• Extrait du texte:
Sous-estimée, la sixième et dernière femme d’Henri VIII façonna l’Angleterre

Catherine Parr fit plus que de se contenter de survivre à son terrible époux. Elle façonna l’avenir du royaume et prépara le futur règne d'Élisabeth Iere.

De Parissa DJangi
Publication 28 sept. 2023, 15:08 CEST

Catherine Parr ne fut pas simplement la sixième (et dernière) épouse d’Henri VIII d’Angleterre. Elle fut une érudite douée et une dirigeante capable qui cultiva les mêmes qualités chez sa belle-fille, la future reine Élisabeth Ire.

PHOTOGRAPHIE DE Ian Dagnall Computing, Alamy Stock Photo

« Divorcée, décapitée, décédée ; divorcée, décapitée, rescapée » : cette rime a aidé des générations d’étudiants de l’Histoire royale britannique à se souvenir du sort des six épouses d’Henri VIII.

L’Histoire se souvient peut-être de Catherine Parr, sixième épouse du monarque, comme d’une femme tout juste « rescapée » de son mariage, mais sa vie, qui fait aujourd’hui l’objet d’un film biographique, Firebrand, avec Alicia Vikander et Jude Law, ne commença, ni ne se termina avec le roi d’Angleterre. Catherine Parr fut une érudite douée et une reine capable qui contribua grandement à façonner l’avenir de son royaume.

 

LA REINE RÉTICENTE

Née en 1512, Catherine Parr apprit à apprivoiser la pouvoir par elle-même dès son plus jeune âge. Sa mère, Maud, qui était dame d’honneur de la reine Catherine d’Aragon, la première épouse d'Henri VIII, comprenait toute l’importance de l’éducation, en particulier pour les filles. Ainsi, elle conçut une éducation humaniste pour sa fille : latin, français, études religieuses et mathématiques étaient probablement au programme pour elle.

Le sort qui attendait Catherine était le même que pour la plupart des filles de l’aristocratie : le mariage. À l’âge de 31 ans, elle était déjà deux fois mariée et deux fois veuve. Son premier mari, Sir Edward Burgh, mourut en 1533 après quatre ans de mariage. John Neville, son deuxième mari, avait dix-neuf ans de plus qu’elle et mourut en 1543.

En 1542, Catherine suivit les traces de sa mère et devint dame d’honneur de la princesse Marie, fille d’Henri VIII. Quand Catherine arriva à la cour, un autre homme attira son attention : Thomas Seymour, frère de la troisième épouse du roi, la défunte Jane Seymour, morte en 1537. Son attirance pour le séduisant et charismatique Thomas Seymour se transforma en amour. Ainsi qu’elle le lui avoua, « mon esprit était pleinement destiné […] à vous épouser avant tout autre homme de ma connaissance ».

Mais avant que Catherine n’épouse l’amour de sa vie, une autre personnalité la courtisa : Henri VIII lui-même. Affligé d’ulcères aux jambes et par la goutte, le roi n’était en 1542 plus que l’ombre du glorieux monarque éclatant de l’Angleterre qu’il avait été. Il était aussi fraîchement célibataire. Plus tôt cette année-là, il avait fait exécuter sa cinquième femme, Catherine Howard, âgée de dix-huit ans. Ainsi, lorsque l’homme de cinquante-deux ans jeta son dévolu sur Catherine Parr, qui en avait vingt-et-un de moins, beaucoup supposèrent qu’il n’était pas à la recherche d’une femme, mais d’une infirmière.

• Enregistrements affichés:

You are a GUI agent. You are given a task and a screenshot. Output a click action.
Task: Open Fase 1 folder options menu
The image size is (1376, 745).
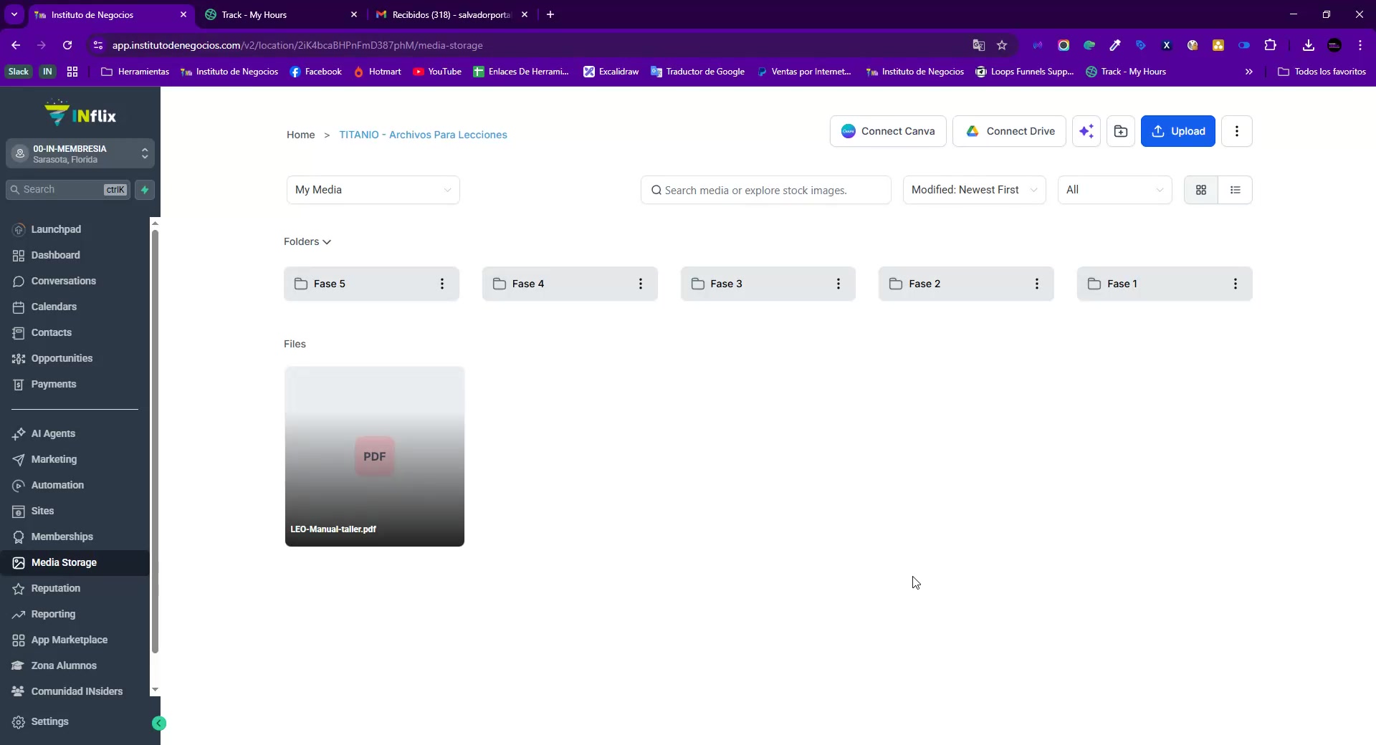coord(1235,284)
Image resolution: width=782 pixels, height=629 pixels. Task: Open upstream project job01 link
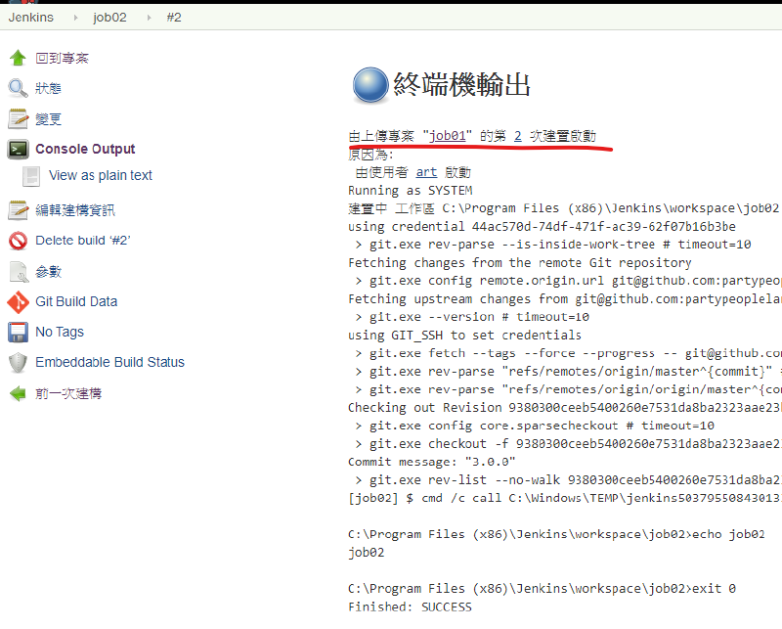click(x=448, y=136)
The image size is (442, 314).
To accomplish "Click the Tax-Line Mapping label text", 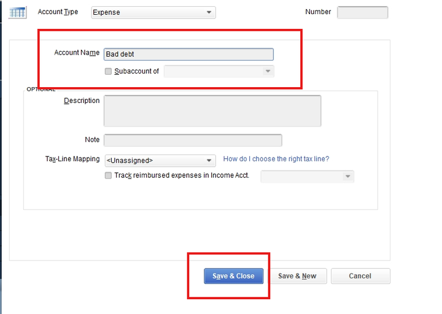I will 72,159.
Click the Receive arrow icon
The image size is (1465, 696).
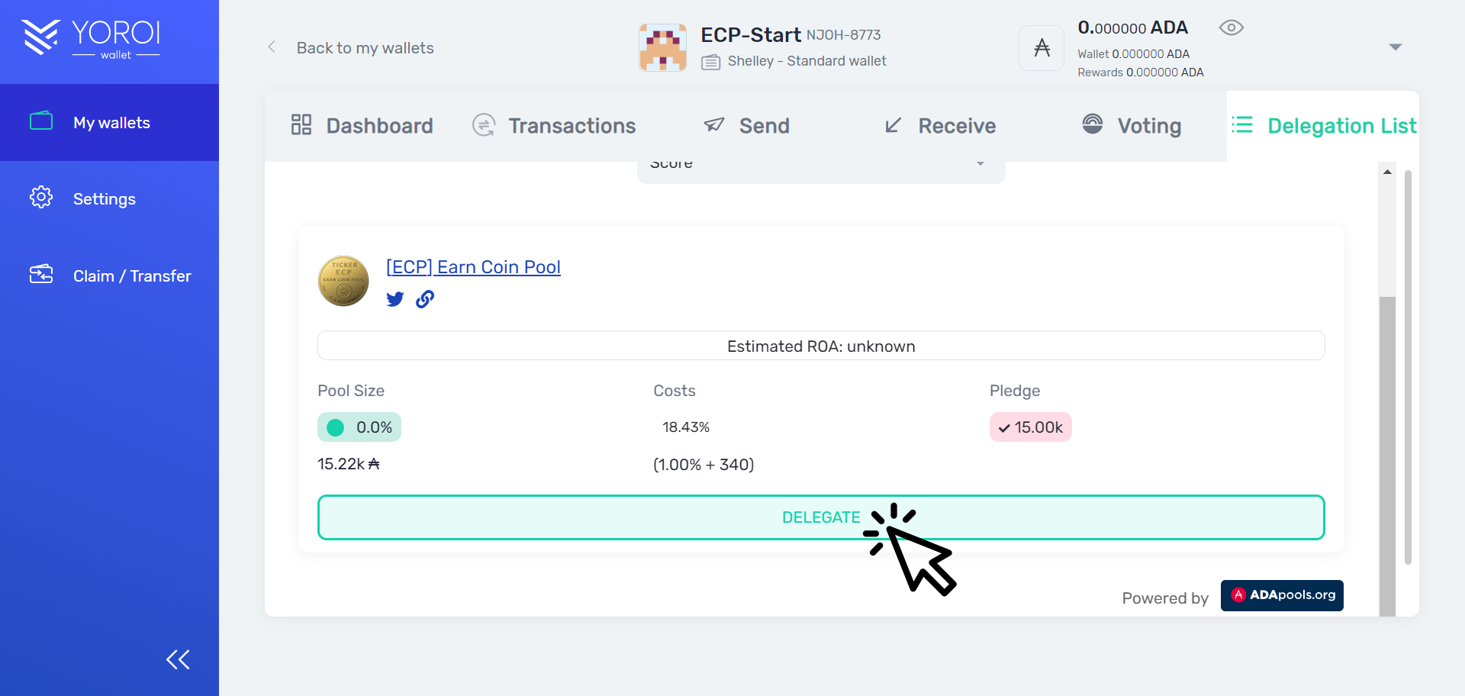[893, 124]
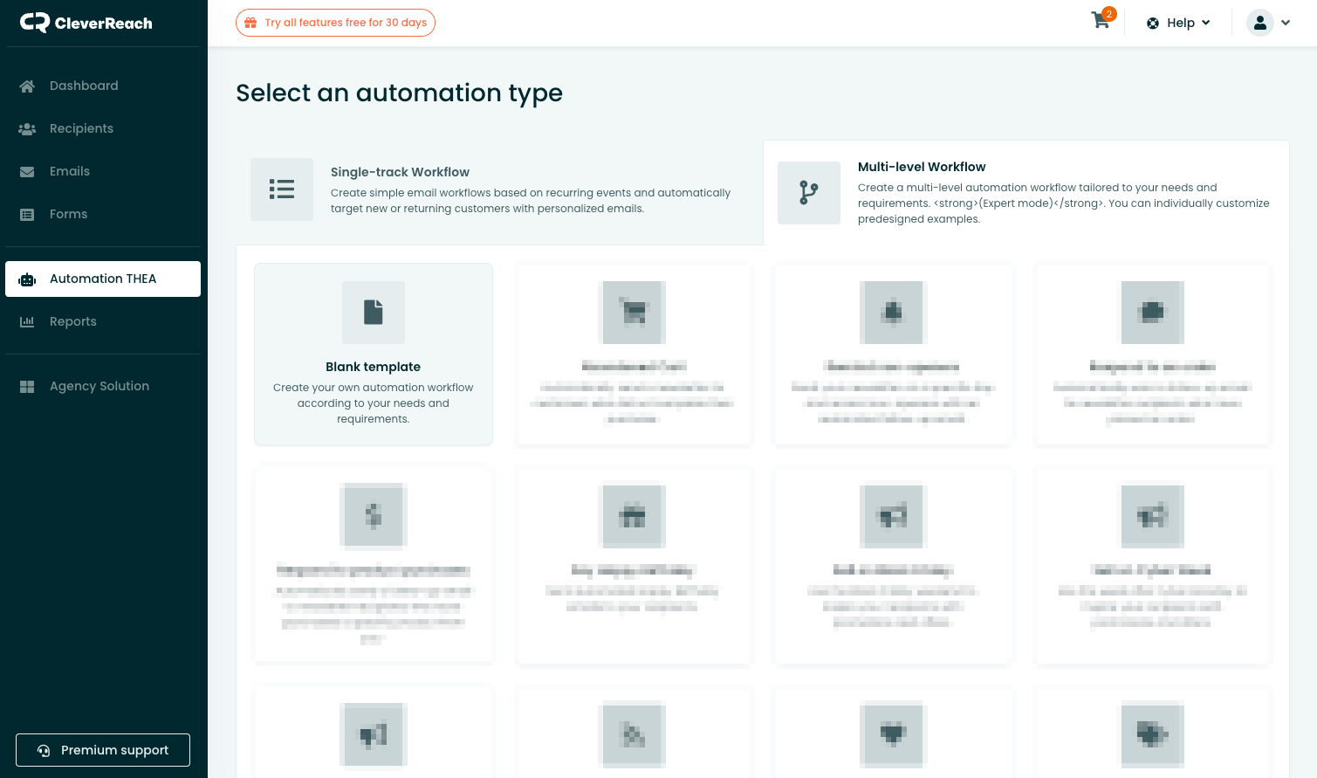Viewport: 1317px width, 778px height.
Task: Click the CleverReach logo
Action: [86, 23]
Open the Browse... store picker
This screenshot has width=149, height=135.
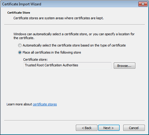click(x=124, y=65)
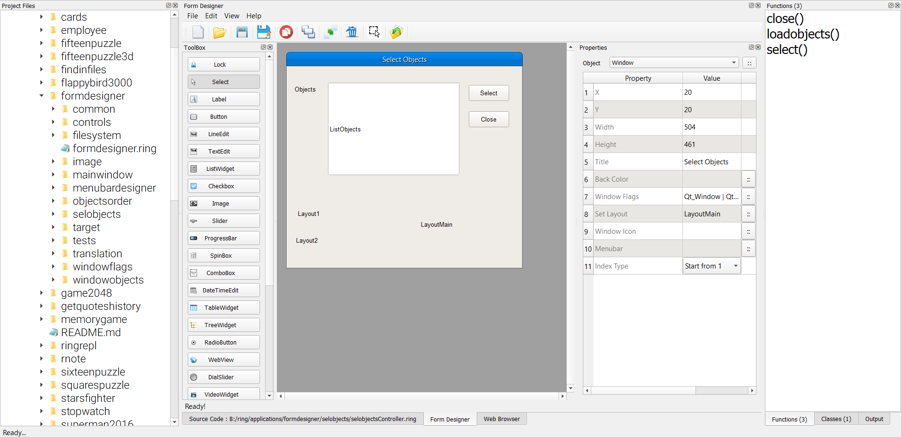The image size is (901, 437).
Task: Click the dashed-rectangle Select Objects icon
Action: [x=374, y=32]
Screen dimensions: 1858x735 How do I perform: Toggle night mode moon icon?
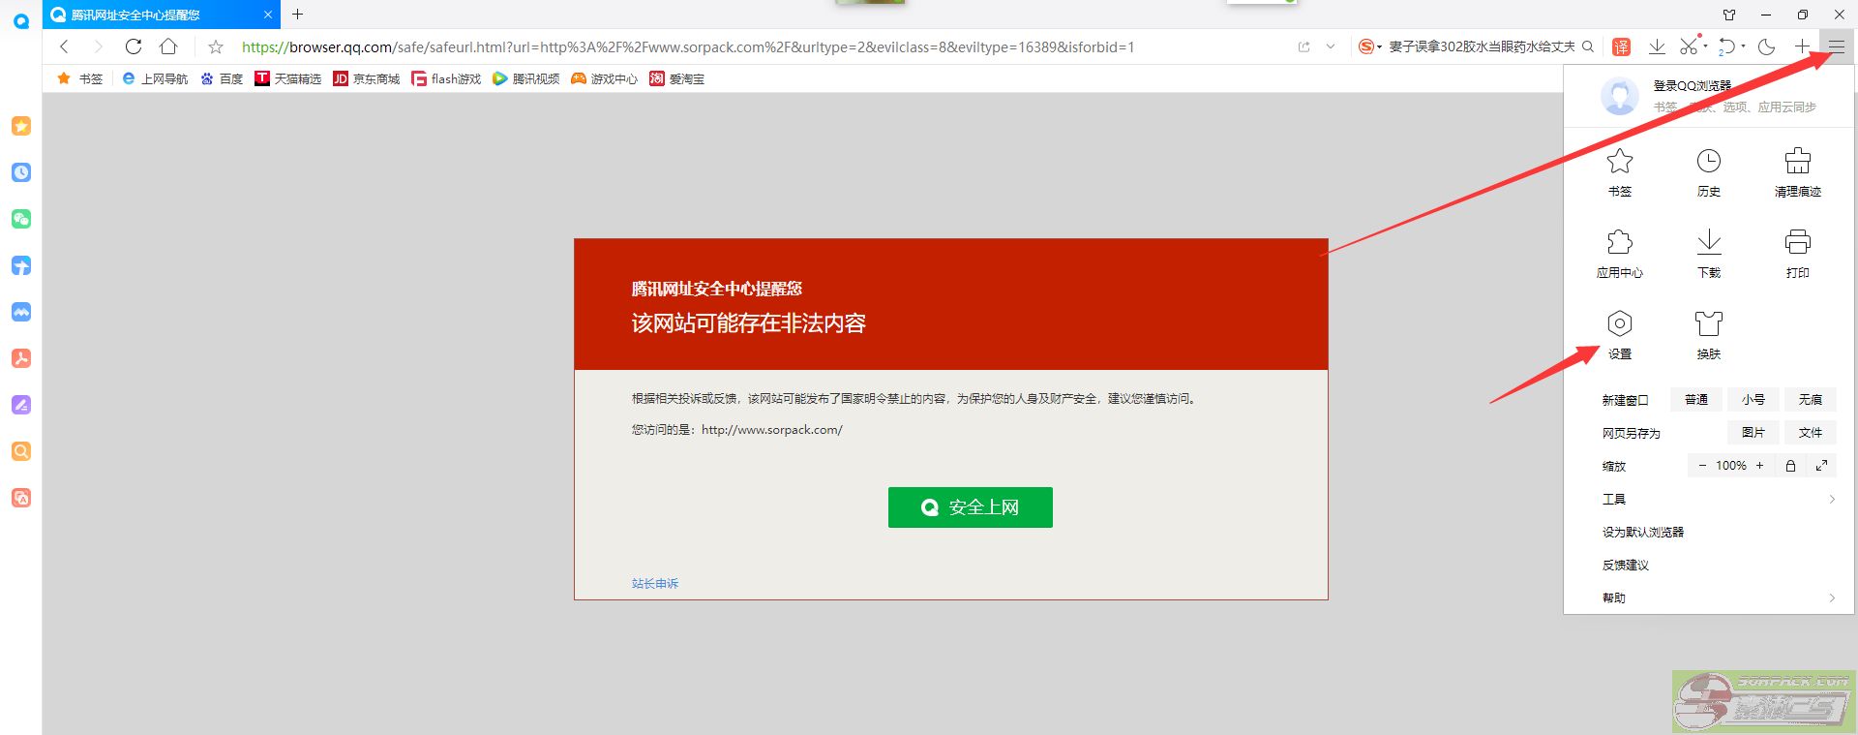click(1766, 46)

• Tâches à réaliser:
A. Extrayez du texte sur Catherine Parr le passage allant de « Catherine Parr fit » jusqu'à « règne d'Élisabeth Iere. ».
B. Traduisez en anglais cette phrase du texte sur Catherine Parr : « Son premier mari, Sir Edward Burgh, mourut en 1533 après quatre ans de mariage. »

• Résultats des tâches:
A.
Catherine Parr fit plus que de se contenter de survivre à son terrible époux. Elle façonna l’avenir du royaume et prépara le futur règne d'Élisabeth Iere.

B. Her first husband, Sir Edward Burgh, died in 1533 after four years of marriage.